*GIVEN TEXT*.
----
For the past two years, Sotheby’s has hosted benefit auctions to raise money for the Ali Forney Center, a nonprofit organization in New York that aims to protect LGBTQ+ youth from homelessness. This year, art adviser Stephen Truax, a former director at Cheim & Read who helped organized last year’s auction, is partnering with David Zwirner Gallery on a similar endeavor, with proceeds again benefiting Ali Forney’s 24-hour, 365-day drop-in center. The community center provides housing, meals, healthcare, and career training to queer youth.

The exhibition, titled “Toward the Light: Artists for the Ali Forney Center,” opens Tuesday evening at David Zwirner’s 19th Street space and will be on view through Saturday, November 1. Compared to the previous iterations at Sotheby’s—which each included six artworks by six artists—“Toward the Light” is much more robust. Truax and his collaborators at the gallery gathered 41 artworks by 38 contemporary artists. (Wolfgang Tillmans, James Welling, and Roberto Gil de Montes contributed two works each.)
----
*DIRECTIONS*.
(1) According to the text about the Ali Forney Center benefit exhibition, how many artworks and artists are in "Toward the Light"?
(2) Continue the text about the Ali Forney Center benefit exhibition from its last sentence.

*SUPPLIED INFORMATION*.
----
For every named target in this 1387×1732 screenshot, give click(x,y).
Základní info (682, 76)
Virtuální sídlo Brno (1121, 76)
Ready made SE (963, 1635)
----
*EXERCISE ANSWERS*.
(1) 41 artworks by 38 contemporary artists.

(2)
“We brought in well over a million dollars in material consignments,” Truax told ARTnews, noting that the exhibition’s affiliation with Zwirner this year attracted “high-level artists who believe in the project and wanted to participate.”

A handful of the participating artists—Tillmans, Welling, Joe Bradley, Marlene Dumas, Marcel Dzama, and Suzan Frecon—are represented by Zwirner, but the rest are not affiliated with the gallery. Several of this year’s artists participated in previous iterations of the event, including Katherine Bradford, Ilana Savdie, Jenna Gribbon, and Doron Langberg, who organized the 2023 exhibition at Sotheby’s and is a close friend of Truax’s.

Truax told ARTnews that the switch from Sotheby’s to a gallery environment allows for more control over who the artworks sell to, and for how much. “You want to maintain price consistency and build confidence in the market,” Truax said. Two-thirds of the artists donated their work outright, with all the proceeds going to Ali Forney; the rest chose a 50-50 split with the nonprofit. Among the biggest names in “Toward the Light” are Julie Mehretu, Marlene Dumas, Jenna Gribbon, Jenny Holzer, Laurie Simmons, and Stanley Whitney.

One thing Truax wants to make clear: this isn’t your typical benefit exhibition full of leftover inventory and “bad works on paper,” he said, adding “for me, it’s really important for this to be a win-win-win, for the artists and the charity and the gallery.”

Below are highlights from the exhibition.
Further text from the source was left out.